**EXERCISES**
1) Answer these questions from the post on middle-aged white death rates, one line each:
(a) On what date was the post published?
(b) Which newspaper article is given as the source, and on what date did it run?
(c) Who reported the finding, and from which federal agency did they analyze data?
2) List every cause of death that the post on middle-aged white death rates says is driving the rise.
3) Write the next part of the post on middle-aged white death rates, continuing from its last sentence.

**PAGE EXTRACT**
____

- Posted
- November 12, 2015
Study finds surprising rise in death rate among middle-aged whites
A study released earlier this month found that death rates for middle-age white Americans is rising, unlike the lowering death rates for every other racial and ethnic group in the U.S. and their counterparts in other developed countries (Source: “Death Rates Rising for Middle-Aged White Americans, Study Finds,” New York Times, Nov. 3, 2015).
That finding was reported by two Princeton economists, who analyzing health and mortality data from the Centers for Disease Control and Prevention and from other sources. The researchers concluded that rising annual death rates among this group are being driven not by the big killers like heart disease and diabetes but by an epidemic of suicides and afflictions stemming from substance abuse: alcoholic liver disease and overdoses of heroin and prescription opioids.

____

**MATERIAL SHOWN**

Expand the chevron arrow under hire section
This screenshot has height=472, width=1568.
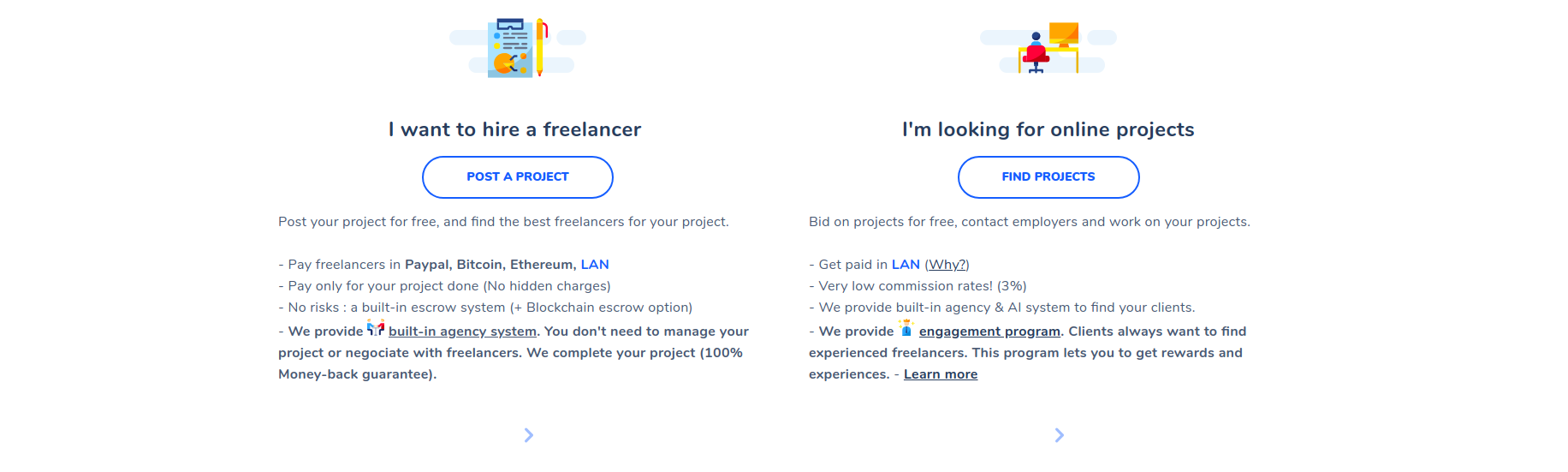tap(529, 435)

____

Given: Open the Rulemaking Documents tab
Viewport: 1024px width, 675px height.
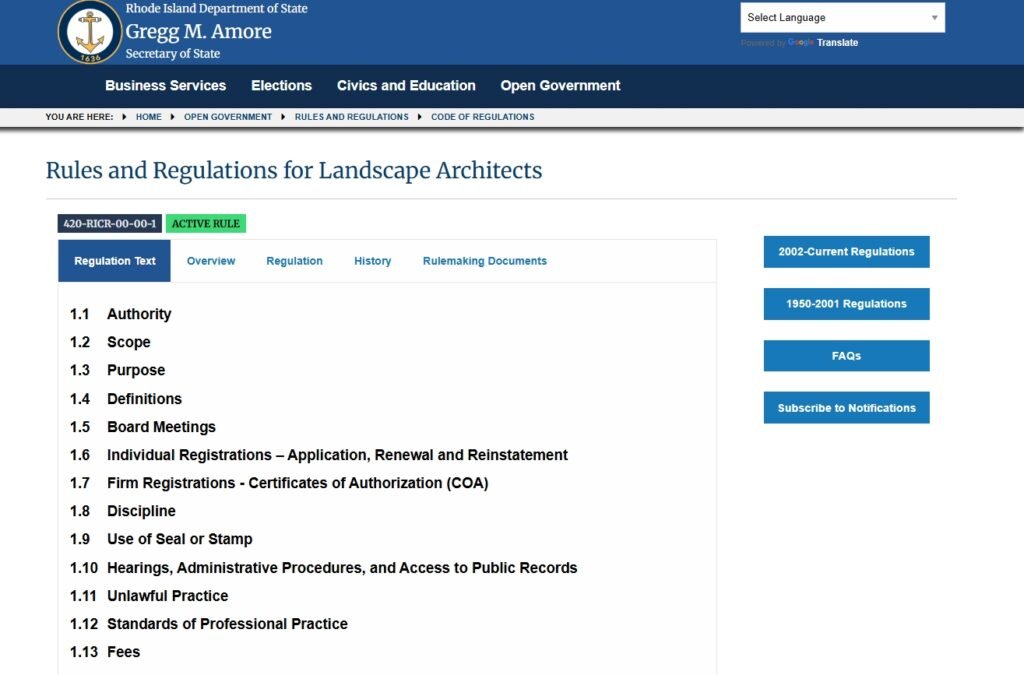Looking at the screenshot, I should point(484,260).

____

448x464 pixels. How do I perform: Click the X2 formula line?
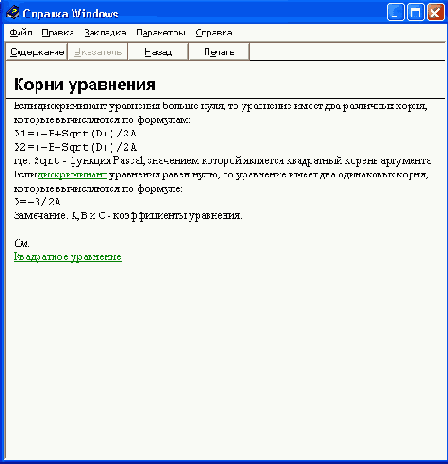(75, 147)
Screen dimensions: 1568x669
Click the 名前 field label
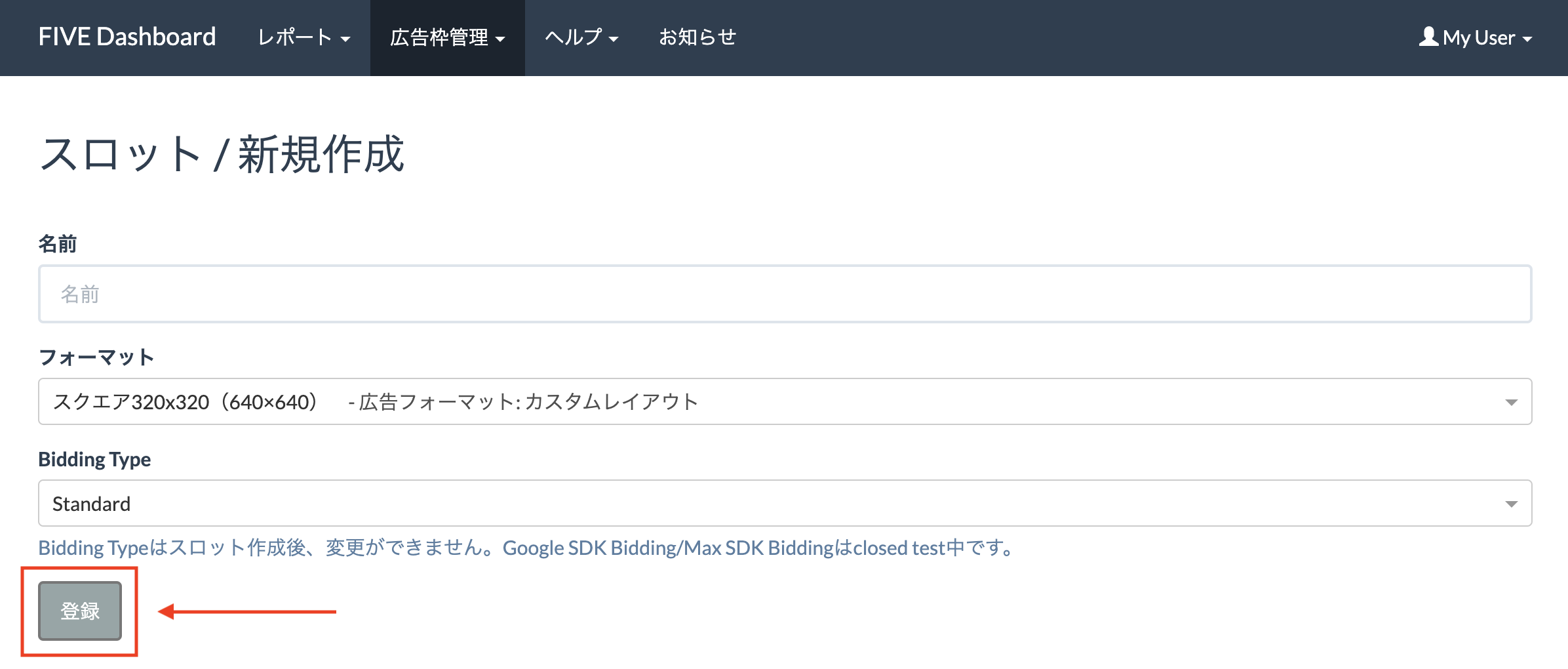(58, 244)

____

**RESPONSES IN ORDER**
1)
(a) November 12, 2015
(b) "Death Rates Rising for Middle-Aged White Americans, Study Finds," New York Times, Nov. 3, 2015
(c) Two Princeton economists, using data from the Centers for Disease Control and Prevention

2)
- Suicides
- Alcoholic liver disease
- Overdoses of heroin
- Overdoses of prescription opioids

3)
The mortality rate for whites 45 to 54 years old with no more than a high school education increased by 134 deaths per 100,000 people from 1999 to 2014. In contrast, the death rate for middle-aged blacks and Hispanics continued to decline during the same period, as did death rates for younger and older people of all races and ethnic groups.
Middle-aged blacks still have a higher mortality rate than whites — 581 per 100,000, compared with 415 for whites — but the gap is closing, and the rate for middle-aged Hispanics is far lower than for middle-aged whites at 262 per 100,000.